People have also come up with schools that teach exclusively on deliverance from generational curses and other predicaments. One student mentioned that some of these schools teach that Christ’s death did not address generational curses. Instead, they emphasize that one must give a costly sacrifice to a powerful preacher able to handle the situation. However, 1 Peter 3:18 reminds us that Christ died for our sins, once for all. How then do we have a healthy view of generational curses?

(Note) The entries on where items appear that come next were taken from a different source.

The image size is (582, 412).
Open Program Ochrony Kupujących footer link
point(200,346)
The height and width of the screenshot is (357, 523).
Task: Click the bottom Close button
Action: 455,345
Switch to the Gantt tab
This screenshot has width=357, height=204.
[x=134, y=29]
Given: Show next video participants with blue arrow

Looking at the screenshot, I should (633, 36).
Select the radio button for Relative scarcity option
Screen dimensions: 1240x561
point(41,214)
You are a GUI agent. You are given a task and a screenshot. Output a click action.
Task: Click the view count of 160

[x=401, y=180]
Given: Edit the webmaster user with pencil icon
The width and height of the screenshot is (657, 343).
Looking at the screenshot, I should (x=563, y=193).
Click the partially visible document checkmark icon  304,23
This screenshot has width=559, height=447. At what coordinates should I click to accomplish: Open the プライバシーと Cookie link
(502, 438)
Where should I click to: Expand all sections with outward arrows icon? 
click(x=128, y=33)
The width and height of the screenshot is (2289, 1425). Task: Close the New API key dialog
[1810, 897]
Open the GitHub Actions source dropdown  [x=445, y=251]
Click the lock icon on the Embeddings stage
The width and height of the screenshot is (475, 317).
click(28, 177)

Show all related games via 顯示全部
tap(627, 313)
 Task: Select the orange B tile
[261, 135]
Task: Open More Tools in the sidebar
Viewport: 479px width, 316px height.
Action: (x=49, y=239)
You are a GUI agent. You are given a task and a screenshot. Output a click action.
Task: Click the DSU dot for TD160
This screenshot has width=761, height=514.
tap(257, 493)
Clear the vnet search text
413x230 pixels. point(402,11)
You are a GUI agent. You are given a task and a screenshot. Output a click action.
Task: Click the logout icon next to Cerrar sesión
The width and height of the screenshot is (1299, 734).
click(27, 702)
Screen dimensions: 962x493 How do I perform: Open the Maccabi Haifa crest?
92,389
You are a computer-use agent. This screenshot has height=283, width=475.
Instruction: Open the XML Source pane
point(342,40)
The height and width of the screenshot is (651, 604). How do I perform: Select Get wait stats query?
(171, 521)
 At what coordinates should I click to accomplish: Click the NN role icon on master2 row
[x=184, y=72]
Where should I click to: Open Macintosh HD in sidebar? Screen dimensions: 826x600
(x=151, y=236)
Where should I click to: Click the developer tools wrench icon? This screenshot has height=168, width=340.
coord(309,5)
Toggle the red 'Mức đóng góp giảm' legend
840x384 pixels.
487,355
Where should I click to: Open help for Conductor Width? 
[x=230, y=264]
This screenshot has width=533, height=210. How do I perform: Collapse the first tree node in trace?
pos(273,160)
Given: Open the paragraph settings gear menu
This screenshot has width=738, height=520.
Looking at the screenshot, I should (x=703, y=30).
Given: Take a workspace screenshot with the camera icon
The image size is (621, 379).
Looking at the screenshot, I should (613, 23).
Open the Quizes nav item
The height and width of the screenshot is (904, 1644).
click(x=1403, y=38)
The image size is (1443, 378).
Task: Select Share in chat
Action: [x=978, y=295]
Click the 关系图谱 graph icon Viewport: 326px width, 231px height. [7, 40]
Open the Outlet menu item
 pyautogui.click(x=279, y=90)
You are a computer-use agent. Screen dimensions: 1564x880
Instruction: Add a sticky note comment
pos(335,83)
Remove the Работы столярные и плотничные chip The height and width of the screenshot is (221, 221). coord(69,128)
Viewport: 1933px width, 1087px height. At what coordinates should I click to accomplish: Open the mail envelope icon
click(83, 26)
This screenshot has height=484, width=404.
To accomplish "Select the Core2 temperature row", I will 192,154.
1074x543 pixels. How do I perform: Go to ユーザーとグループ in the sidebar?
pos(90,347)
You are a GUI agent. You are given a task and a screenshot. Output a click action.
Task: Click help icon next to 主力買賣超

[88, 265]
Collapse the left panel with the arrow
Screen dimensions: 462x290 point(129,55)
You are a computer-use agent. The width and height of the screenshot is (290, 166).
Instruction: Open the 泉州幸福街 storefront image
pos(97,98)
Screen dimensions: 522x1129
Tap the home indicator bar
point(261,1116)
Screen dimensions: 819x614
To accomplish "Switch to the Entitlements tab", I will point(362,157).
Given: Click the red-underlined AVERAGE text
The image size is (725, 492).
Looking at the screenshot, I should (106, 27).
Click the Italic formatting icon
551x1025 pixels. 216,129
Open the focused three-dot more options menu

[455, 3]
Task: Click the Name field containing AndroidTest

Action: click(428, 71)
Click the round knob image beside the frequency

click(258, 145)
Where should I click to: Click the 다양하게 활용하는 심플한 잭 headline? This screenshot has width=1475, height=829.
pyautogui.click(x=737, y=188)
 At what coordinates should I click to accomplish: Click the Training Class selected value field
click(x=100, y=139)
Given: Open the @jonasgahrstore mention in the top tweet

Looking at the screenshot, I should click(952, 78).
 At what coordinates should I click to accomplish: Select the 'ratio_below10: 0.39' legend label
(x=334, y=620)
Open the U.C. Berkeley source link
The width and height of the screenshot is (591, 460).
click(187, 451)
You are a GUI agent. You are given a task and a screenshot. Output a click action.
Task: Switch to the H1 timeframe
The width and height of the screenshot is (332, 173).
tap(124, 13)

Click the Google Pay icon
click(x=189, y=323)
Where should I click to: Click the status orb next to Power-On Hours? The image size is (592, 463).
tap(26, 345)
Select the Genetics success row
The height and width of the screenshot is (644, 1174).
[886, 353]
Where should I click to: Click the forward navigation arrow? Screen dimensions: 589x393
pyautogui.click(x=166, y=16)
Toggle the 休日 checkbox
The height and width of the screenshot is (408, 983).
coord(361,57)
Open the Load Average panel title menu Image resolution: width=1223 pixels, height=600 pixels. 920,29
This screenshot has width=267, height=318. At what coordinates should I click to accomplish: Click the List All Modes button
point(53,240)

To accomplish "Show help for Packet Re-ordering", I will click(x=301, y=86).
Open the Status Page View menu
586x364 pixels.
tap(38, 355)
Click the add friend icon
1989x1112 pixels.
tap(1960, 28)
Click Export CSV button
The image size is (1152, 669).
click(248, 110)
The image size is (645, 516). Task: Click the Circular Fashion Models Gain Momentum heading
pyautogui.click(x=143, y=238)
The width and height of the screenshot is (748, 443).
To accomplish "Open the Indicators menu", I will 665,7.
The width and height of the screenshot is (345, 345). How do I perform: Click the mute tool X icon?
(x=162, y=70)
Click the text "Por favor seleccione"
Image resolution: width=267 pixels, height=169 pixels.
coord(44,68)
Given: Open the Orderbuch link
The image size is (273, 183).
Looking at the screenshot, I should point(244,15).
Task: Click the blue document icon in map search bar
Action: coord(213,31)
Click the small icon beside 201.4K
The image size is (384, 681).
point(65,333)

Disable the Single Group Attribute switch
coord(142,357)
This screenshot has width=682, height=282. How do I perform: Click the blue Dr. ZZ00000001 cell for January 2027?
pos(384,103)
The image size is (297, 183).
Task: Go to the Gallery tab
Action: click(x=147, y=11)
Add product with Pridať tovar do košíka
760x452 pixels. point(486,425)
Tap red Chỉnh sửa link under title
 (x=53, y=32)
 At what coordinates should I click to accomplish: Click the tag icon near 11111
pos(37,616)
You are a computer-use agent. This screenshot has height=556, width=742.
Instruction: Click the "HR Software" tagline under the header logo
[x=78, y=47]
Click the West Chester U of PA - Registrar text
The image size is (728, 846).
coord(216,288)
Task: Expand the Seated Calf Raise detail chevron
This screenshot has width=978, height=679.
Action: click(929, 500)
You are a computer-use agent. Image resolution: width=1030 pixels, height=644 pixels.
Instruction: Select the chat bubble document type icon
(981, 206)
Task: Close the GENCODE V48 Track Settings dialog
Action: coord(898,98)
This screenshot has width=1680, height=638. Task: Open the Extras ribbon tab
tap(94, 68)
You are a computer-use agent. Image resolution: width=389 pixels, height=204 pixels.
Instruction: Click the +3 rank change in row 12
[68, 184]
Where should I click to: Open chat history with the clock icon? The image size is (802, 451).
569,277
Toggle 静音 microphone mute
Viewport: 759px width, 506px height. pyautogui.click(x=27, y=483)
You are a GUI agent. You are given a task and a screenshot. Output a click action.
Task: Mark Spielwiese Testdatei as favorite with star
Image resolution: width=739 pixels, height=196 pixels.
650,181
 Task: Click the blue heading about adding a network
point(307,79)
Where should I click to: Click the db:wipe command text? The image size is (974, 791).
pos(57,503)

The Bible on Generational Sins
The Bible tells us that our God is a jealous God, and he visits the iniquity of the fathers on the children to the third and fourth generations of those who hate him (Exodus 20:5-6). As a result, many end up experiencing generational consequences of their fathers’ sins. Other scriptures that mention the subject include Numbers 14:18, Deuteronomy 5:9, Exodus 34:6-7 and Leviticus 26:39-42. Reading these scriptures without caution can leave one thinking that God is being unjust in punishing those who have not sinned with the sins of their fathers. However, we must read the entire context of scripture to see what God is really saying. For example, consider Ezekiel 18:4, which reads, “The soul who sins shall die.” God was implying that no one will be punished for their parent’s sins. However, those who continue in the same sinful patterns of their parents will face their due punishment.
Generational sins separate us from God and his blessings (Isaiah 59:1-2). The only valid means of eradicating generational curses and sin is through the shed blood of Jesus on the cross (Romans 5:12-21). We receive freedom from all generational enslavement through Christ Jesus (John 8:31-36, 2 Corinthians 5:17). One cannot be born of God and continue belonging with Satan (1 John 3:9, 1 Corinthians 10:13). Each person is responsible for the choice they make–either God’s blessing or curse (Deuteronomy 30:11-15). One receives God’s curse not because of skeletons in their family’s closet but because of their failure to embrace the gift of God’s forgiveness and grace through Jesus Christ (Hebrews 8:12, 1 John 1:9, Psalm 103:12).
The Promises of God
God promised to bless Abraham and his descendants (Genesis 12:1-2). We, as Christians, are among the descendants of Abraham (Galatians 3:29) and are hence heirs according to promise. Among the promises Christ made to his followers was the believers’ ability to win their battles against the dark kingdom (Mark 16:17-18). As Christians, we have been given power and authority, and therefore any teachings that depict us as slaves are plain unbiblical (Luke 9:1; Luke 10:19). Generational curses are nowhere above the power of Christ. Christ suffered for our freedom, and he was cursed on our behalf (Galatians 3:13-14). We need to pray and live in light of our true identity as God’s children (Matthew 7:11).
Our Parents and Us
God asked Gideon to destroy the Baal altars his father worshipped and instead erect an altar for God (Judges 6:25-29). Gideon obeyed. Like him, God requires us to be faithful and to honour him with our lives even though our parents may not have offered the best examples. You cannot, for example, be a drunkard while in Christ, just because your father was one. God punishes everyone for their sins, and none will suffer for another (Ezekiel 18:20). God removed curses on Israelites, allowing them to experience salvation every time they repented and turned from their idolatrous ways (Judges 3:9,15; 1 Samuel 12:10-11).
Hope in Christ
Your answer is found in salvation through Jesus Christ for all who are anxious about generational curses. A child of God cannot still be under God’s curse (Romans 8:1). The cure for all generational curses is repentance from sin, faith in Christ, and a life consecrated to the Lord (Romans 12:1-2). He alone is our hope.
Since the blood of Christ dealt effectively with the affliction of ages, we have every reason to trust that no generational curse can stand against us. Be encouraged, brethren. He who is in us is greater (1 John 4:4).